Kritik terhadap kizomba dari perspektif biblis ini dapat mengarahkan kita pada pertanyaan yang lebih dalam tentang bagaimana tubuh seharusnya digunakan sebagai instrumen untuk memuliakan Tuhan, bukan sebagai objek untuk memuaskan hasrat manusiawi.
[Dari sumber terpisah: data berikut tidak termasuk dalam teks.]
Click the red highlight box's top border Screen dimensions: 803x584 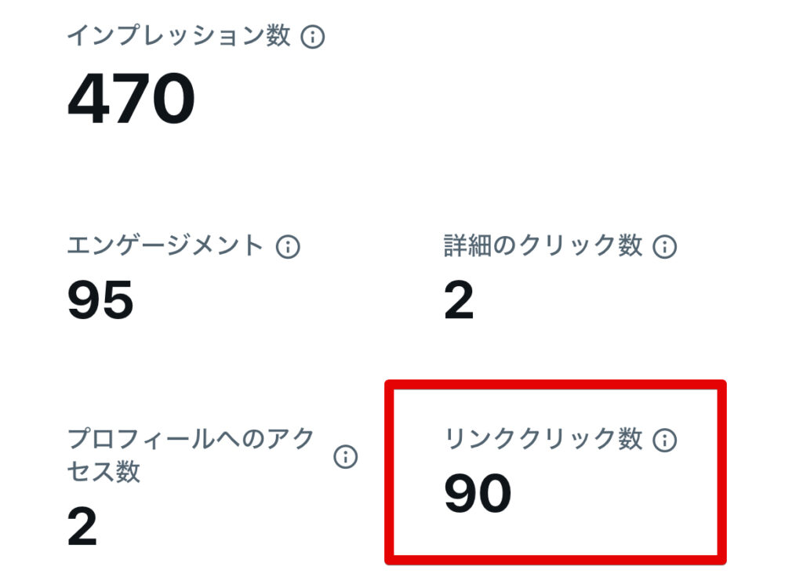(x=555, y=385)
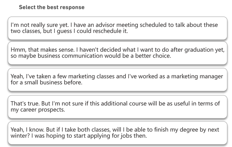Select the answer about applying for jobs
This screenshot has width=232, height=147.
click(118, 133)
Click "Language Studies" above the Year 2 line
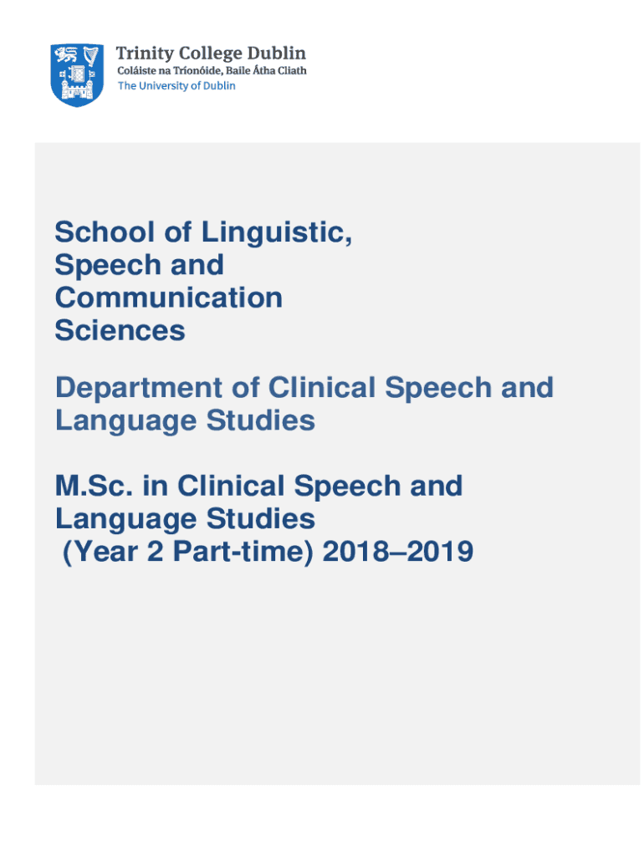The image size is (644, 856). coord(185,519)
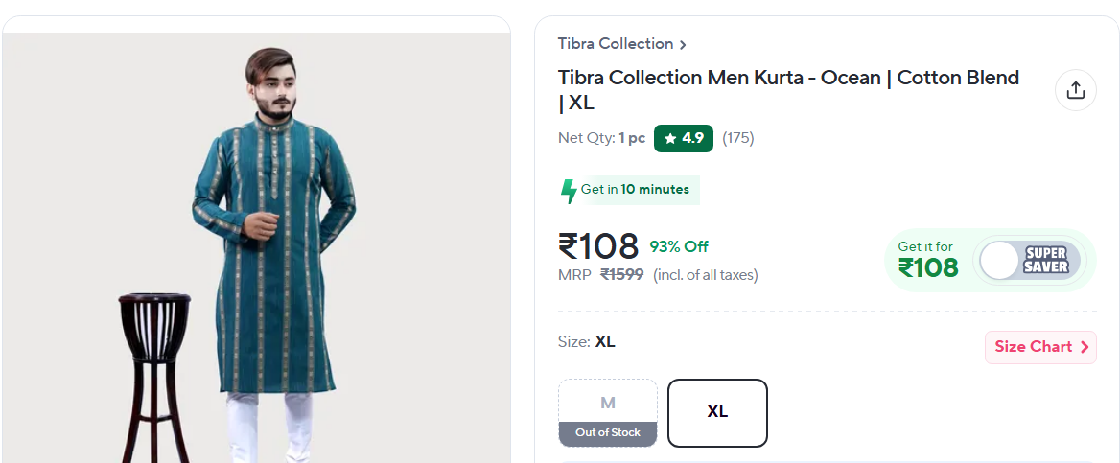Image resolution: width=1120 pixels, height=463 pixels.
Task: Click the struck-through MRP ₹1599
Action: 621,275
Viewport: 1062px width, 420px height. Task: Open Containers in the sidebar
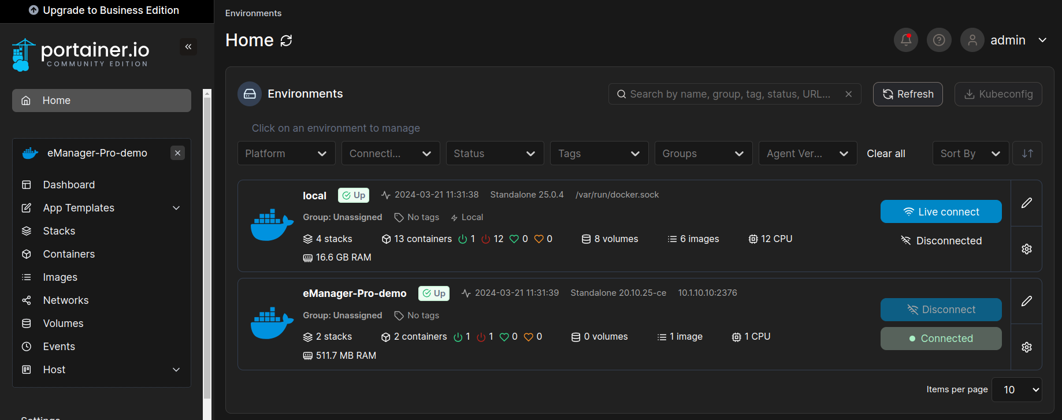click(69, 254)
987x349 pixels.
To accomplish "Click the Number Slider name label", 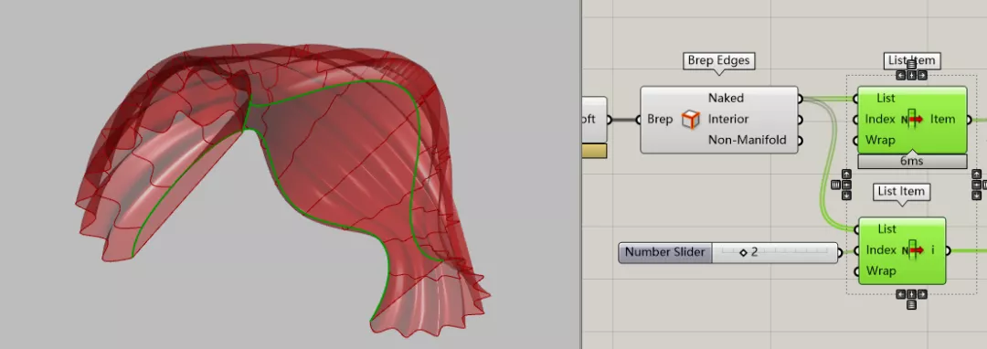I will 664,252.
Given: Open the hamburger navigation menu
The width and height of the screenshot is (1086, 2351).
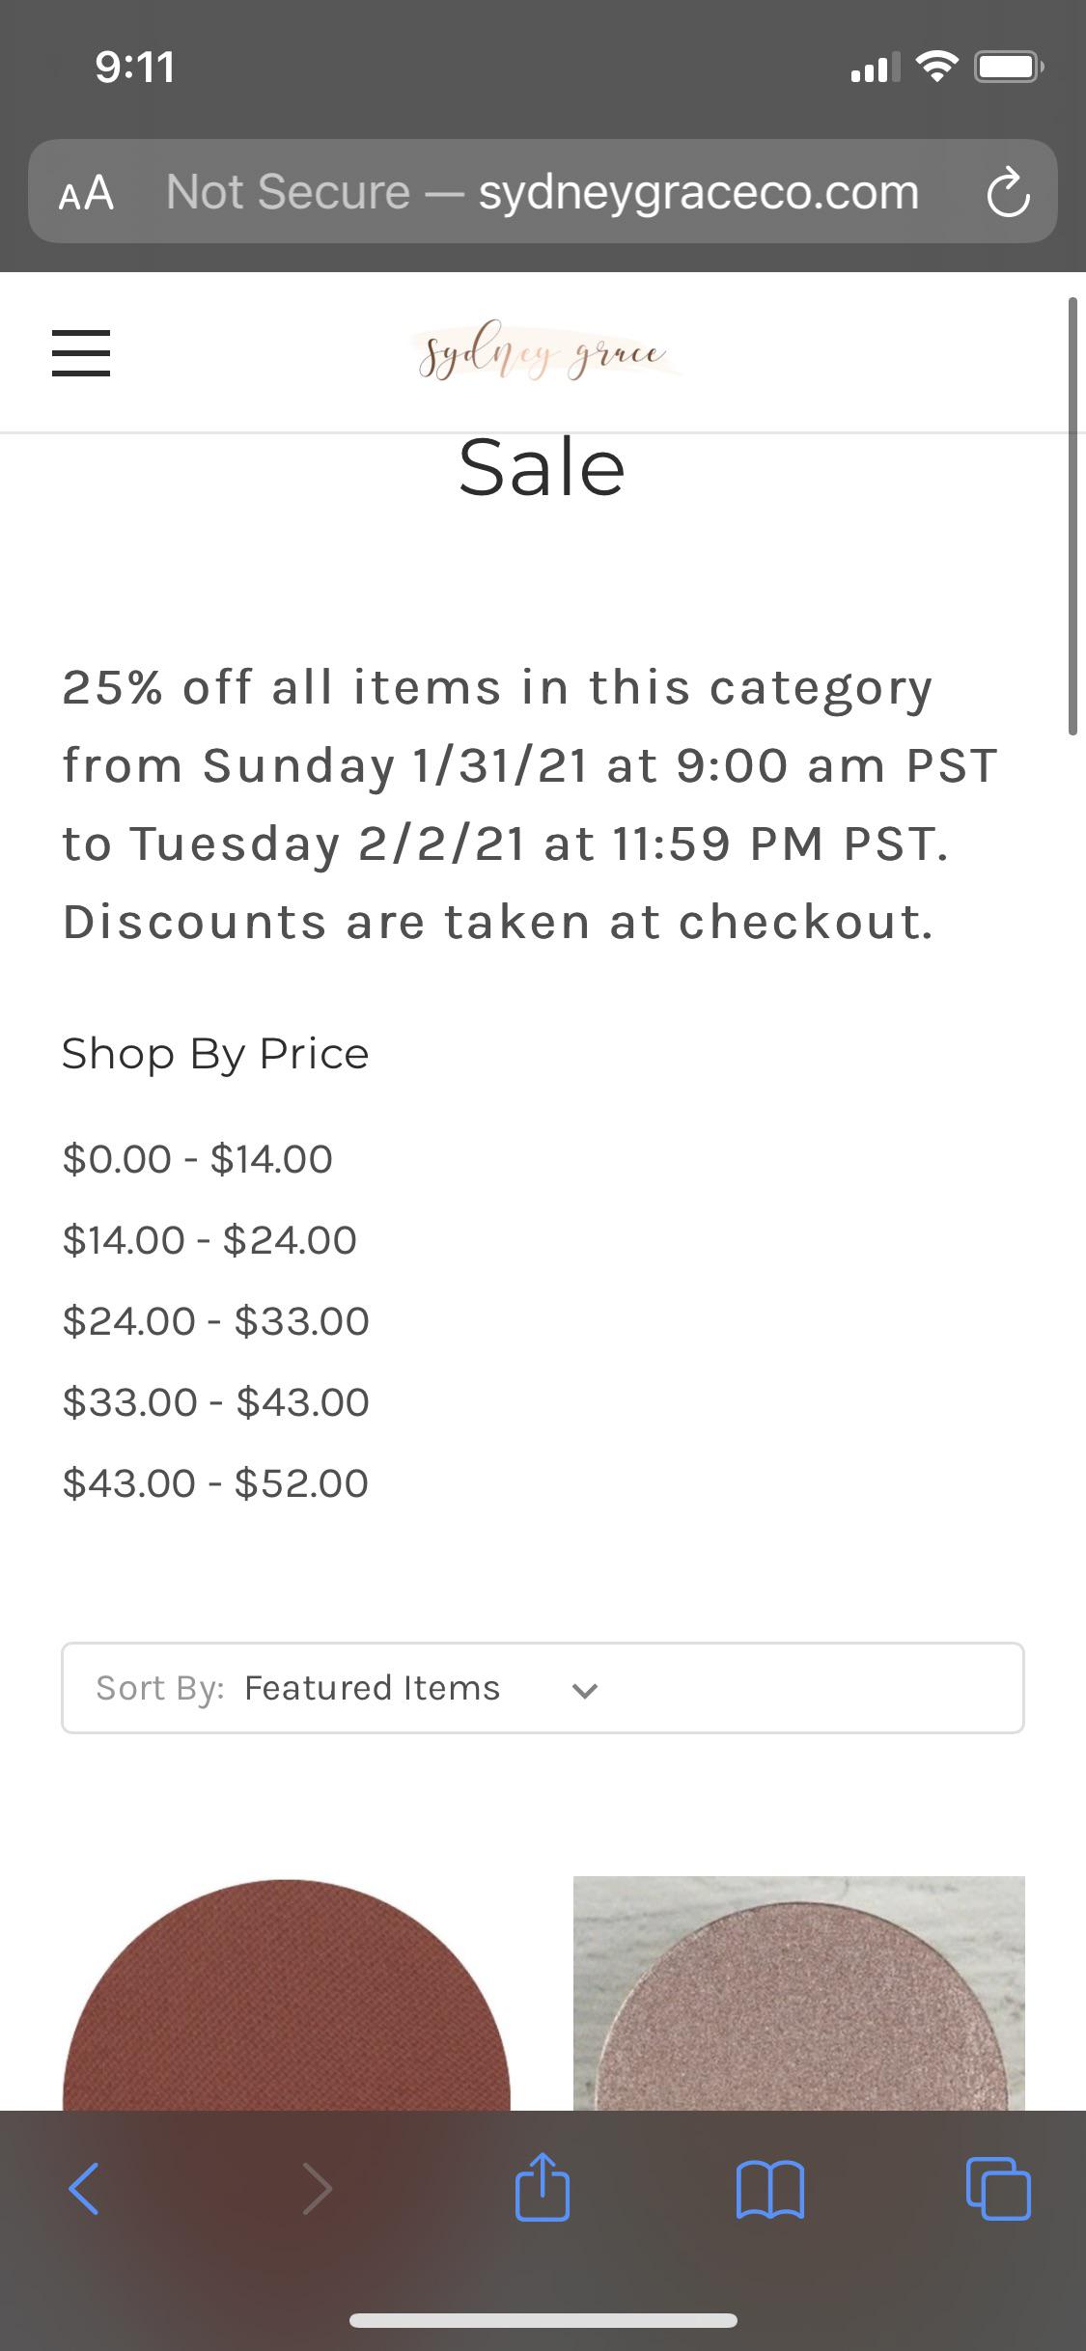Looking at the screenshot, I should click(x=82, y=353).
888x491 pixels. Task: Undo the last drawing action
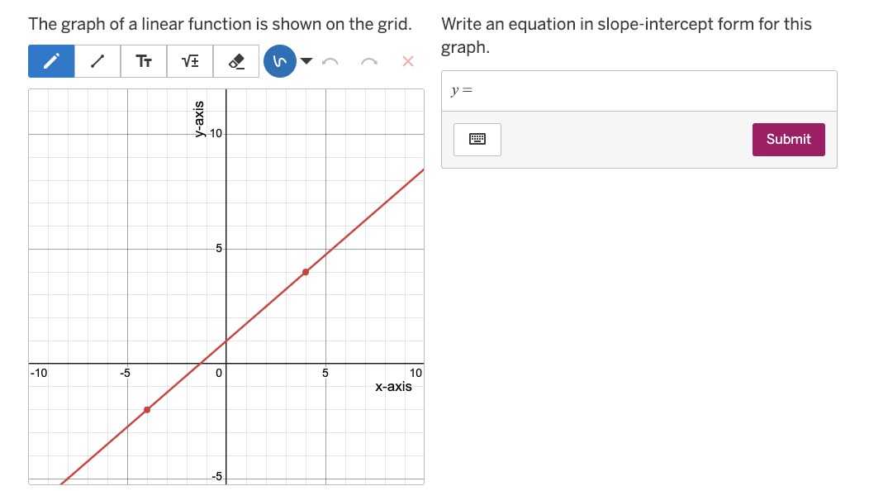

Alternatif ekspresi tubuh dalam konteks iman Kristen harus lebih menekankan kesucian, keindahan yang murni, dan penghormatan terhadap martabat tubuh sebagai bait Roh Kudus.
Kesimpulan
Kritik terhadap dansa kizomba berdasarkan pernyataan Santo Paulus tentang tubuh sebagai bait Roh Kudus membawa kita pada pemahaman bahwa setiap tindakan yang melibatkan tubuh, termasuk tarian, harus dilihat dalam kerangka moral yang menghormati kesucian tubuh. Kizomba, dengan gerakannya yang sensual dan kedekatan fisik yang intens, dapat menimbulkan kekhawatiran dari sudut pandang Kristen yang menekankan pentingnya menjaga kemurnian dan kesucian tubuh.
Meskipun tarian ini dapat dilihat sebagai ekspresi seni dan keindahan gerakan tubuh, ada risiko bahwa tarian ini dapat memicu hasrat fisik yang tidak sesuai dengan ajaran tentang kesucian tubuh. Dalam hal ini, penting bagi setiap individu Kristen untuk mengevaluasi niat dan tujuan di balik setiap tindakan fisik, termasuk tarian, agar tubuh tetap diperlakukan sebagai tempat kediaman Roh Kudus dan sebagai alat untuk memuliakan Allah, bukan untuk memuaskan keinginan yang bersifat duniawi.
Penulis : RD. Yudel Neno (Imam Keuskupan Atambua – Sekretaris Komisi Kepemudaan Keuskupan Atambua).